**Exercise**
Count how many lines below include the string "click", and give that number without anything else.

==== Data in this exercise

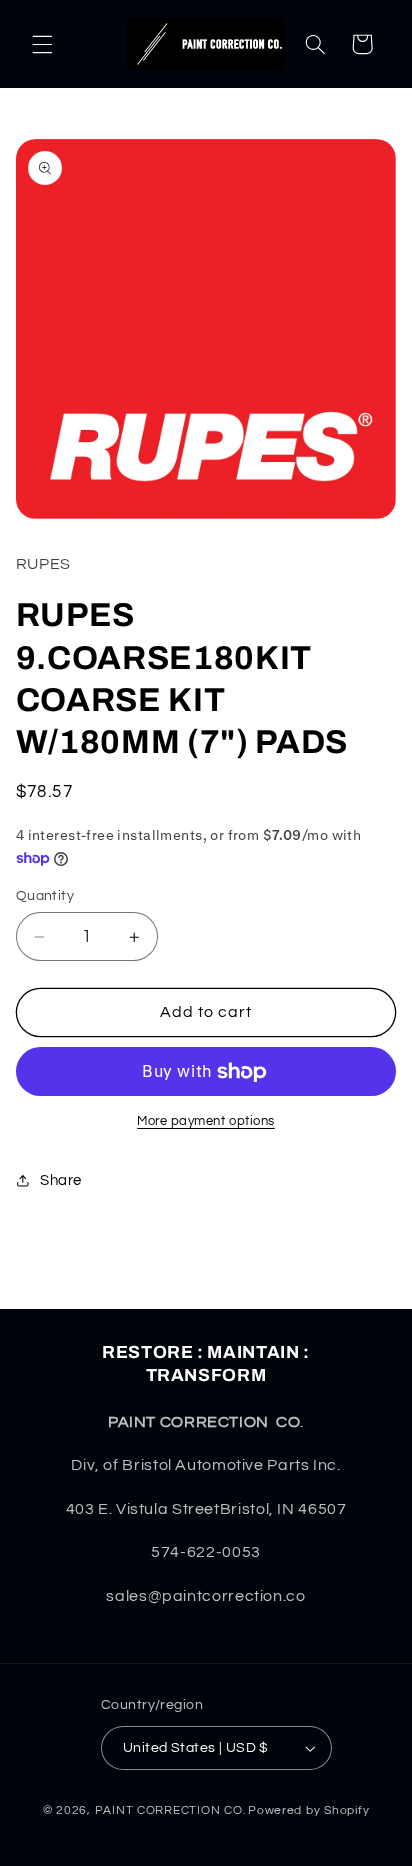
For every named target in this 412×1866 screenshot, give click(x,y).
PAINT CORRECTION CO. (170, 1810)
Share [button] (61, 1180)
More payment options (206, 1121)
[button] (42, 44)
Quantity (45, 896)
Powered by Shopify (308, 1810)
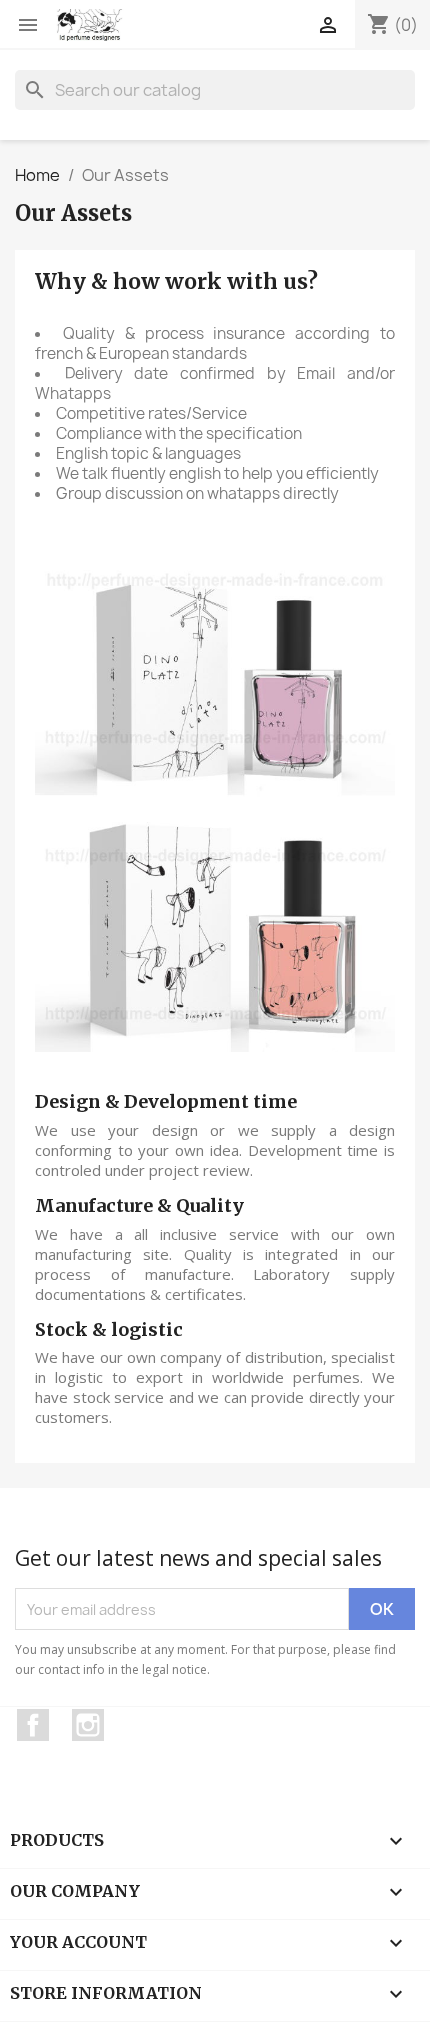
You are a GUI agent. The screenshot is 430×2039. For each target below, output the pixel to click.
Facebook (33, 1725)
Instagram (88, 1725)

========

**Response area**
2